WORK INSTRUCTIONS:
Write the records below out again word for word, with the pictures removed.

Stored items
+===+

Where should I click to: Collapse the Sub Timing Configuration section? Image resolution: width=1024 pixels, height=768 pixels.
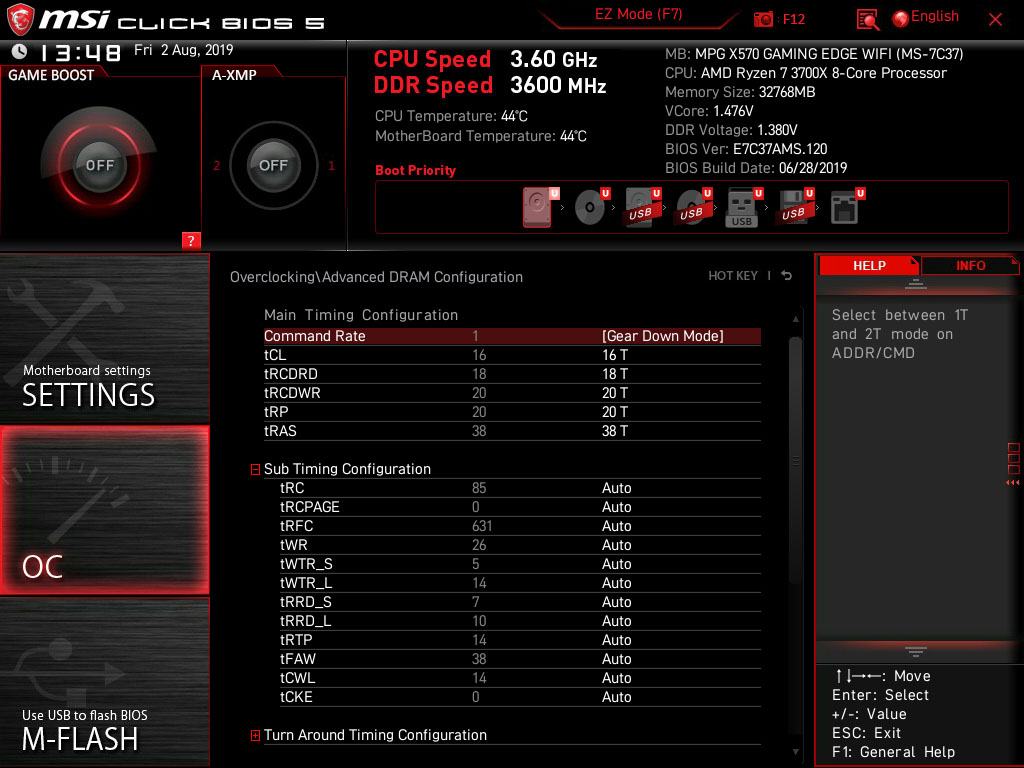click(255, 469)
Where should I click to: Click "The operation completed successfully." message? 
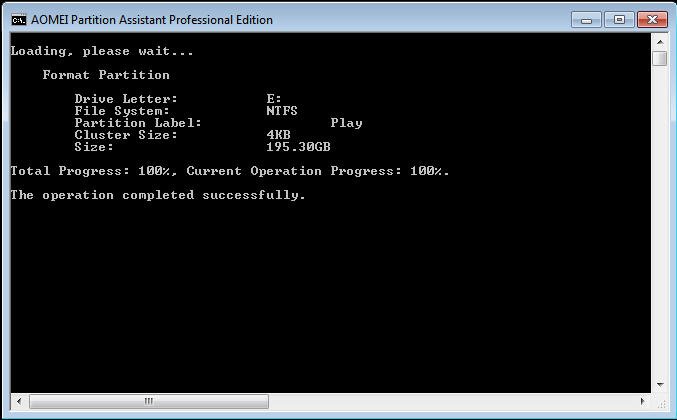pos(158,195)
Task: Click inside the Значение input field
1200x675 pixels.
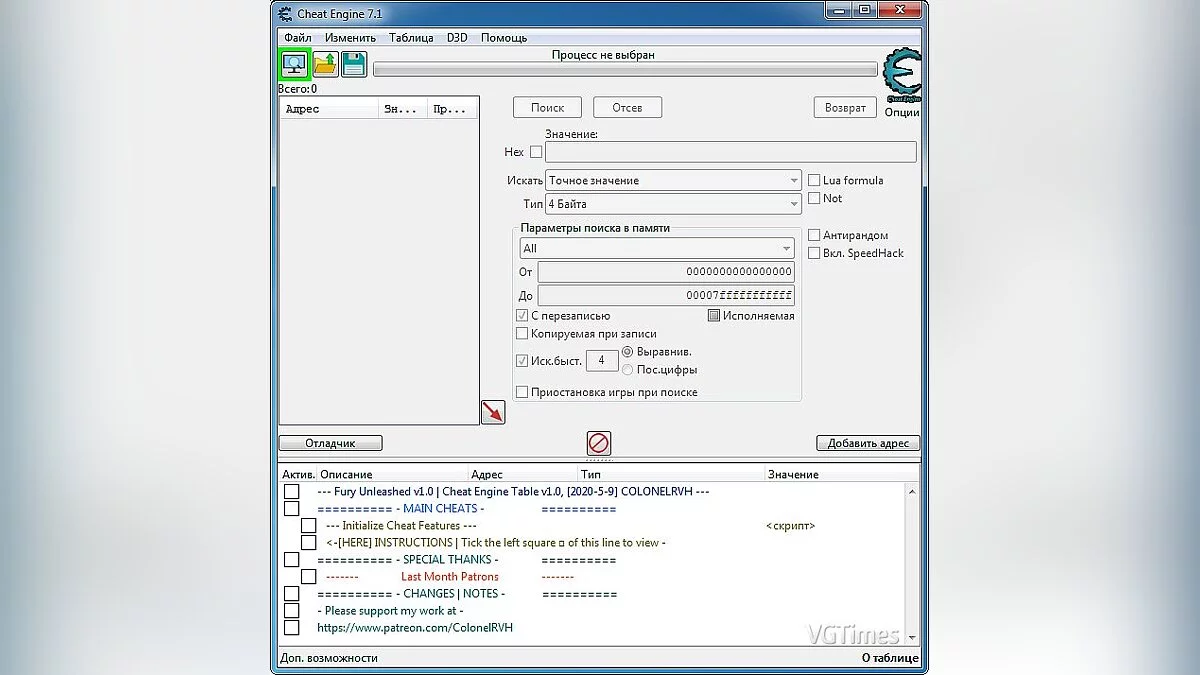Action: pyautogui.click(x=730, y=152)
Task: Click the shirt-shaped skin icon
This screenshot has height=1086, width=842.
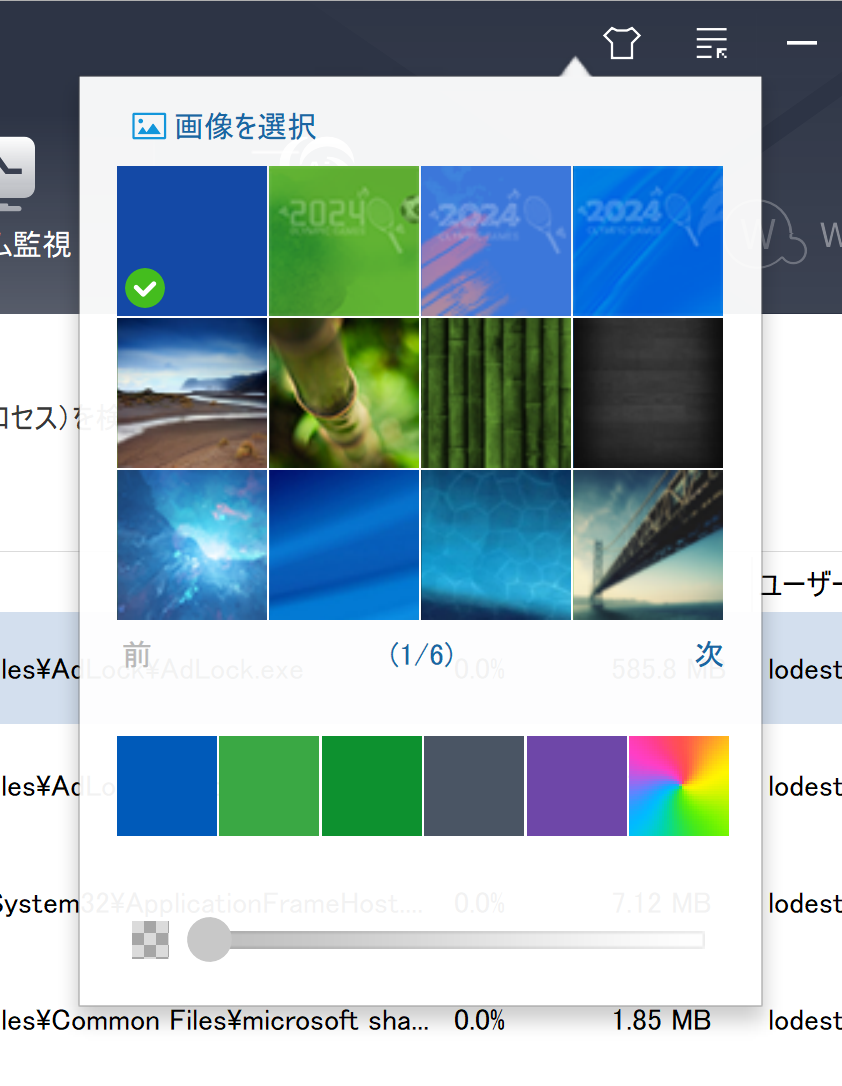Action: pos(621,43)
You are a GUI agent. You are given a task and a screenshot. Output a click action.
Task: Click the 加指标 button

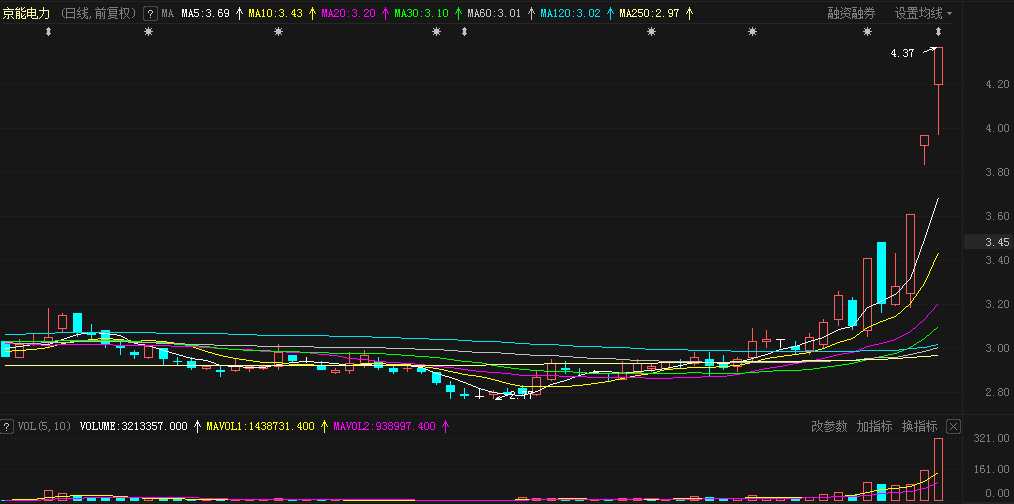(874, 427)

+===+

TASK ANSWER:
Where should I click to: Collapse the Sub Timing Configuration section? Image resolution: width=1024 pixels, height=768 pixels.
click(255, 469)
Where should I click to: Click "The operation completed successfully." message? 
pos(158,195)
Task: Click inside the Значение input field
1200x675 pixels.
Action: pyautogui.click(x=730, y=152)
Task: Click the shirt-shaped skin icon
This screenshot has height=1086, width=842.
Action: pos(621,43)
You are a GUI agent. You are given a task and a screenshot. Output a click action.
Task: Click the 加指标 button

(874, 427)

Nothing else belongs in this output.